To have a med-certified device, the suppliers of the components must also be certified by some standard such as ISO9000 for high-reliability devices, a very general class of certification to which FitBit does not conform.  The manufacturing process itself must be controlled, and there are multiple costs involved.

During the impressive rise of FitBit, a patient came in with fibrillation.  The treatment for that differs based on how long the fibrillation has been going on.  He was one who had an app which would take periodic readings from his FitBit and archive it using his phone.  Upon his arrival at the ER, the doctors downloaded his FitBit file and made a decision based on that data, assuming it to be accurate (the patient didn't know or couldn't tell the medics how long the condition had been present.)

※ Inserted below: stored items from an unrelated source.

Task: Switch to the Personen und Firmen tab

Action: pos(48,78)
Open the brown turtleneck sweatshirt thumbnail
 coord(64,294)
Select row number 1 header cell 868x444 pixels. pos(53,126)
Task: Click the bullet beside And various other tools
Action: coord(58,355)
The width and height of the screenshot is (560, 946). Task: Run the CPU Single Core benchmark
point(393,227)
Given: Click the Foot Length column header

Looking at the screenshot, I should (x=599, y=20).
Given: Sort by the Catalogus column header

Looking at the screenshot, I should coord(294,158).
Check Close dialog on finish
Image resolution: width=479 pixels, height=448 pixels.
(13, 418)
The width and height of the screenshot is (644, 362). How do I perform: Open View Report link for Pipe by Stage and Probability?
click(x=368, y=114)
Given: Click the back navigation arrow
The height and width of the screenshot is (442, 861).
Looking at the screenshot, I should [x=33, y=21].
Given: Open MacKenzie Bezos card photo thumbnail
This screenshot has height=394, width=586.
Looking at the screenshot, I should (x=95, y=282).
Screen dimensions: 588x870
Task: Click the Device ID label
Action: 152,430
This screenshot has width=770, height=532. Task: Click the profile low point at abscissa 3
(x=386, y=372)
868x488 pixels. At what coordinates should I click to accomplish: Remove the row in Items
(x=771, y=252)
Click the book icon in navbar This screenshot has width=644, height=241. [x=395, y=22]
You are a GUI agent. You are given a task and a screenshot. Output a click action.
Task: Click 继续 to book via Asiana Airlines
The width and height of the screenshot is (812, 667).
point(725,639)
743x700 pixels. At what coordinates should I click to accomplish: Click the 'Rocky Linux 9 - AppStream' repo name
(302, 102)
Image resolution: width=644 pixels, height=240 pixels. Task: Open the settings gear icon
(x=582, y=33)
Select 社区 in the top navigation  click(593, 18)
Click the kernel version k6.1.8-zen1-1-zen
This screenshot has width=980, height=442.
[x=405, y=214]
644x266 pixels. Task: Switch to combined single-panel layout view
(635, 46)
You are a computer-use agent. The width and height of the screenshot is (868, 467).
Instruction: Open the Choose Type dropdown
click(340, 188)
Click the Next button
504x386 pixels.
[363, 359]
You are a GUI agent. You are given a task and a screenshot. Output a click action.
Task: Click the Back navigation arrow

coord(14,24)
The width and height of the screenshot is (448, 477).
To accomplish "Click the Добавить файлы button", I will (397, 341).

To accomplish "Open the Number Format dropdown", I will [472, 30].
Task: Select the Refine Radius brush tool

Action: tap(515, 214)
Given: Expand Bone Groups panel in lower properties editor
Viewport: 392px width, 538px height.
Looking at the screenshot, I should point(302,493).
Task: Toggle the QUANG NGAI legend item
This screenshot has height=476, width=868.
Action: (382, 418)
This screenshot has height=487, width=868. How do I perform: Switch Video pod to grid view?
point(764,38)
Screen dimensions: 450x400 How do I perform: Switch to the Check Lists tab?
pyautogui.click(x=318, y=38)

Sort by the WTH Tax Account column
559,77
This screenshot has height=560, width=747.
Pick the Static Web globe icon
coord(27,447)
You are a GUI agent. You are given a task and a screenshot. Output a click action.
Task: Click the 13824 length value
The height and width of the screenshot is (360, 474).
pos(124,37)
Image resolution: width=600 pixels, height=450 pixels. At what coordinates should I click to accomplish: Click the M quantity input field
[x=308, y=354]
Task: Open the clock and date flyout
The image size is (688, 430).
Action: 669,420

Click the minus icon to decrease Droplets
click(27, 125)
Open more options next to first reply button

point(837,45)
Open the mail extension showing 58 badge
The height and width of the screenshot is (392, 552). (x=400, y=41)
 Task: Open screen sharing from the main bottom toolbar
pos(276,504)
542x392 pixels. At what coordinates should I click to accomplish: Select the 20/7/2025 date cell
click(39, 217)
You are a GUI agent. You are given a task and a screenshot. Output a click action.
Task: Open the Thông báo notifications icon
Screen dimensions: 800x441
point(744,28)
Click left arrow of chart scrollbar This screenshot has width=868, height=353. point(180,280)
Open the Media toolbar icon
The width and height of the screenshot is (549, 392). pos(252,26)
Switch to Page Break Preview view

Afterwards, a very logical question arose: if a consumer-level device is used by doctors, then it becomes a defacto medical instrument, and as such would require med-certification.  FitBit steadfastly maintains that the device is accurate but its reliability is not sufficient to be used in this manner.  

The watch nor the phone manufacturers may not be sued for practicing medicine without a license, for they are intended as consumer-level devices.  They cannot be sued if they fail.  They are accurate and reliable, but not certified.  Likewise, if people have life-sustaining equipment in their home, the equipment itself is med-certified but the power to drive it is not.  If the power fails and the patient dies, it cannot sue the power company posthumously.

FitBit is a consumer-level manufacturer and will stay that way.

We could create an app to alert the next of kin in a heart emergency, but not to alert anyone likely to be of any real assistance, for that would put the device in a new and unaffordable category.